_WHAT IS EXPECTED_
Beginning at the line that holds "This screenshot has width=640, height=480.", copy the material below exactly through its last line.
━━━ SOURCE RECORDS
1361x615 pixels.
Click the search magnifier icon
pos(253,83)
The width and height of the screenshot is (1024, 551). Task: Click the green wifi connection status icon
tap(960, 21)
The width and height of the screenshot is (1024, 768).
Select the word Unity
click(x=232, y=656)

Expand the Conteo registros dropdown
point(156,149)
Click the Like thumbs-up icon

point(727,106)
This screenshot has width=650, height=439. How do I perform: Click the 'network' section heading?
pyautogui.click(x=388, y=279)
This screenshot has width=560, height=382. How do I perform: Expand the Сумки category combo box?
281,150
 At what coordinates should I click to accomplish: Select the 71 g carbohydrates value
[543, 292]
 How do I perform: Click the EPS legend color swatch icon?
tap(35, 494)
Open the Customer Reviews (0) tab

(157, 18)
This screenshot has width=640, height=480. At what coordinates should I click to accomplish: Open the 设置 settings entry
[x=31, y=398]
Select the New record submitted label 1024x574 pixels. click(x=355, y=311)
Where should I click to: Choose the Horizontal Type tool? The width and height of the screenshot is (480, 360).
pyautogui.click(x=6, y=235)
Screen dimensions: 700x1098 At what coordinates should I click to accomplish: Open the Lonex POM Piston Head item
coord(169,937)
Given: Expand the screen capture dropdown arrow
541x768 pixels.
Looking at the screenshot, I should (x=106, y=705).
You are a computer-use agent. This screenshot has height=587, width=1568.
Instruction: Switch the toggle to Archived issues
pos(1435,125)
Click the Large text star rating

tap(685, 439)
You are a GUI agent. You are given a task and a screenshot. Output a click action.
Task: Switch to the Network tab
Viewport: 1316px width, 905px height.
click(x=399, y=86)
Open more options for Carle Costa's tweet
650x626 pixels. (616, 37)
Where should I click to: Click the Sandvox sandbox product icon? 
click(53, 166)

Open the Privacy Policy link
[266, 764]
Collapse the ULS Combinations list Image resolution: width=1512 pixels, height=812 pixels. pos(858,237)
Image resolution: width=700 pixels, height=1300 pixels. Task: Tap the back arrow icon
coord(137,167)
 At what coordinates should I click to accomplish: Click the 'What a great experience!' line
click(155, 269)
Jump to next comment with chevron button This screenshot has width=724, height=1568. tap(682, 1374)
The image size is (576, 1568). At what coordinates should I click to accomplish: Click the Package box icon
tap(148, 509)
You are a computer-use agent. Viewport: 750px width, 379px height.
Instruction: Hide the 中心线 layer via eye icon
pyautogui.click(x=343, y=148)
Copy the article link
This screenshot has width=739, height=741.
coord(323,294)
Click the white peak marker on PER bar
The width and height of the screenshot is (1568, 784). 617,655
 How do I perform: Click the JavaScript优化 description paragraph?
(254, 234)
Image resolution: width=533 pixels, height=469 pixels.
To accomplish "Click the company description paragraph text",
━━━━━━
_RESPONSE FOR THIS EXERCISE_
This screenshot has width=640, height=480. At what coordinates should I click to accomplish: Open the 设置 settings entry
[x=31, y=398]
Select the New record submitted label 1024x574 pixels. click(x=355, y=311)
Where should I click to: Choose the Horizontal Type tool? The width and height of the screenshot is (480, 360).
pyautogui.click(x=6, y=235)
Screen dimensions: 700x1098 At what coordinates should I click to accomplish: Open the Lonex POM Piston Head item
coord(169,937)
Given: Expand the screen capture dropdown arrow
541x768 pixels.
Looking at the screenshot, I should (x=106, y=705).
You are a computer-use agent. This screenshot has height=587, width=1568.
Instruction: Switch the toggle to Archived issues
pos(1435,125)
Click the Large text star rating

tap(685, 439)
You are a GUI agent. You are given a task and a screenshot. Output a click action.
Task: Switch to the Network tab
Viewport: 1316px width, 905px height.
click(x=399, y=86)
Open more options for Carle Costa's tweet
650x626 pixels. (616, 37)
Where should I click to: Click the Sandvox sandbox product icon? 
click(53, 166)

Open the Privacy Policy link
[266, 764]
Collapse the ULS Combinations list Image resolution: width=1512 pixels, height=812 pixels. pos(858,237)
Image resolution: width=700 pixels, height=1300 pixels. Task: Tap the back arrow icon
coord(137,167)
 At what coordinates should I click to accomplish: Click the 'What a great experience!' line
click(155, 269)
Jump to next comment with chevron button This screenshot has width=724, height=1568. tap(682, 1374)
The image size is (576, 1568). At what coordinates should I click to accomplish: Click the Package box icon
tap(148, 509)
You are a computer-use agent. Viewport: 750px width, 379px height.
Instruction: Hide the 中心线 layer via eye icon
pyautogui.click(x=343, y=148)
Copy the article link
This screenshot has width=739, height=741.
coord(323,294)
Click the white peak marker on PER bar
The width and height of the screenshot is (1568, 784). 617,655
 How do I perform: Click the JavaScript优化 description paragraph?
(254, 234)
Image resolution: width=533 pixels, height=469 pixels.
To accomplish "Click the company description paragraph text",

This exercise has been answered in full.